We will use the Rouge score to evaluate the training progress. The Rouge score basically compares the n-grams, or word combinations, in the generated text with the n-grams in the target text.

# Set up Rouge score for evaluation
nltk.download("punkt", quiet=True)
metric = evaluate.load("rouge")

def compute_metrics(eval_preds):
    preds, labels = eval_preds

    # decode preds and labels
    labels = np.where(labels != -100, labels, tokenizer.pad_token_id)
    decoded_preds = tokenizer.batch_decode(preds, skip_special_tokens=True)
    decoded_labels = tokenizer.batch_decode(labels, skip_special_tokens=True)

    # rougeLSum expects newline after each sentence
    decoded_preds = ["\n".join(nltk.sent_tokenize(pred.strip())) for pred in decoded_preds]
    decoded_labels = ["\n".join(nltk.sent_tokenize(label.strip())) for label in decoded_labels]

    result = metric.compute(predictions=decoded_preds, references=decoded_labels, use_stemmer=True)
    return result

The final step is to set up the trainer. The parameters here are optimized to maximize batch size and training speed on a GPU with 16GB VRAM. You can adjust them as needed for your hardware.
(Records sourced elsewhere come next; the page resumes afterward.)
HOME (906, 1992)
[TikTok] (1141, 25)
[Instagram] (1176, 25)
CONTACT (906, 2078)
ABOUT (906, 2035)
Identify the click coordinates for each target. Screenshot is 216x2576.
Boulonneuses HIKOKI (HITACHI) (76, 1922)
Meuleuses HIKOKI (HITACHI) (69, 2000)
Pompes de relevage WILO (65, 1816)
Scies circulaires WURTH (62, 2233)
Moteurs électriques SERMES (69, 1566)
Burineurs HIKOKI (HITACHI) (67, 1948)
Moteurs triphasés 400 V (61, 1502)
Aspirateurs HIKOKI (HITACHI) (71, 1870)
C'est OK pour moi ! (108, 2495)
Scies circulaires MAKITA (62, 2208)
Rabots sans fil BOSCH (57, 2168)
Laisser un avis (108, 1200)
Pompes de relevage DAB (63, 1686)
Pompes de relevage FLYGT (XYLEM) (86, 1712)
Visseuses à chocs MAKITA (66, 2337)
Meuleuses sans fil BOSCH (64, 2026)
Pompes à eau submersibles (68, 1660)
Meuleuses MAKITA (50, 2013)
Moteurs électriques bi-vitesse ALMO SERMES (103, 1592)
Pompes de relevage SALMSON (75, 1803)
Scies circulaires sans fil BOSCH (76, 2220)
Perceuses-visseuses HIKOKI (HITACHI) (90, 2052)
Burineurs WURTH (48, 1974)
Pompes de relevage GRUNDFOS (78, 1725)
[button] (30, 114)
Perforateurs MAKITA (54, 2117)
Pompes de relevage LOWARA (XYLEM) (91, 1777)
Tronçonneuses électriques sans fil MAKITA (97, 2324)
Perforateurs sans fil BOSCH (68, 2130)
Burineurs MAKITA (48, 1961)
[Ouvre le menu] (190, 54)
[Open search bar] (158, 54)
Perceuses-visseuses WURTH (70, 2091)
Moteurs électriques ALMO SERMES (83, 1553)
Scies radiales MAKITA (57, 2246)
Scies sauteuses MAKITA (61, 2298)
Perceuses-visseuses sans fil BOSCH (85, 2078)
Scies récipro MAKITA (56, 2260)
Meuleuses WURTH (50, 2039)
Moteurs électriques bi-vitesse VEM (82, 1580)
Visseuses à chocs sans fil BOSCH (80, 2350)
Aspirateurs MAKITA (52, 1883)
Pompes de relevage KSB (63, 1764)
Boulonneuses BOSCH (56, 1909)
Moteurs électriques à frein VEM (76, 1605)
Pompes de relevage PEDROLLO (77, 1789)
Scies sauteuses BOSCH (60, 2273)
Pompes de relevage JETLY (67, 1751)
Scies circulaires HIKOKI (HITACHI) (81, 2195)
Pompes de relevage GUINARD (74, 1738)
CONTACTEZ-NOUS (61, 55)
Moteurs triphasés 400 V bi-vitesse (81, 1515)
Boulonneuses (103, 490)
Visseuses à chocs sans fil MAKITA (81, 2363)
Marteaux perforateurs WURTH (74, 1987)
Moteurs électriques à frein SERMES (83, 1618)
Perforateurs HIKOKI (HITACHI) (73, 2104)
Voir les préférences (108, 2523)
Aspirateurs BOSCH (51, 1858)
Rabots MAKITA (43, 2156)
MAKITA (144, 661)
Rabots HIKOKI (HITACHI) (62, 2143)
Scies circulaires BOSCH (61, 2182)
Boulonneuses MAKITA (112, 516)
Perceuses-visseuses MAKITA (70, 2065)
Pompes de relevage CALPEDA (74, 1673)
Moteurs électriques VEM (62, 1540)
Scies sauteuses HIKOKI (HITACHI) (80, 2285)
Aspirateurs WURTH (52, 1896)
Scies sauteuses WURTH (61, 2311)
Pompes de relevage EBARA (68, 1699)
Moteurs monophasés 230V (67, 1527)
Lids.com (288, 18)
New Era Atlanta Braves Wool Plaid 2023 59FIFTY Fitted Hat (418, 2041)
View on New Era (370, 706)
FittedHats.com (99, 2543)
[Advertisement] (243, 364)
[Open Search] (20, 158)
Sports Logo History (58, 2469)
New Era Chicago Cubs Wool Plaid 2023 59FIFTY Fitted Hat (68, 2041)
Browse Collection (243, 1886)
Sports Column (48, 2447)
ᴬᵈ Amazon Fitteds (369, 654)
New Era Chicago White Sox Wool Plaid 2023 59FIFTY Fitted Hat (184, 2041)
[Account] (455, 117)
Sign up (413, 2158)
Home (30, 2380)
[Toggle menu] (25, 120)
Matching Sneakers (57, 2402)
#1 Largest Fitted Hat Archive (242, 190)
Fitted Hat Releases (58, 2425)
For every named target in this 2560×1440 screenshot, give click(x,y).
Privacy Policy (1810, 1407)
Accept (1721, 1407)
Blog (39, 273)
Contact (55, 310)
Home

# Set up training arguments
training_args = Seq2SeqTrainingArguments(
    output_dir="./results",
    evaluation_strategy="epoch",
    learning_rate=3e-4,
    per_device_train_batch_size=8,
    per_device_eval_batch_size=4,
    weight_decay=0.01,
    save_total_limit=3,
    num_train_epochs=2,
    predict_with_generate=True,
    push_to_hub=False
)

# Set up trainer
trainer = Seq2SeqTrainer(
    model=model,
    args=training_args,
    train_dataset=tokenized_dataset["train"],
    eval_dataset=tokenized_dataset["test"],
    tokenizer=tokenizer,
    data_collator=data_collator,
    compute_metrics=compute_metrics
)

# Train the model
trainer.train()

Resource requirements to fine tune Flan-T5

You can run this script on a free Colab notebook with 16GB of RAM and 16GB of GPU memory. Larger versions such as Flan-T5-XXL have higher resource requirements, and you will need more computational power to run them.

Trying out the model

We trained the model and pushed it to the hub. You can visit our HuggingFace repo to see the model card, and experiment with the hosted inference API.

Here is a sample from the hosted inference API:

Not bad. The Inference API cuts the outputs short, but it seems to answer the questions in a conversational manner. We can probably get some sensible responses by downloading it from the hub and increasing the output length. But is it imperative to be sensible on Quora?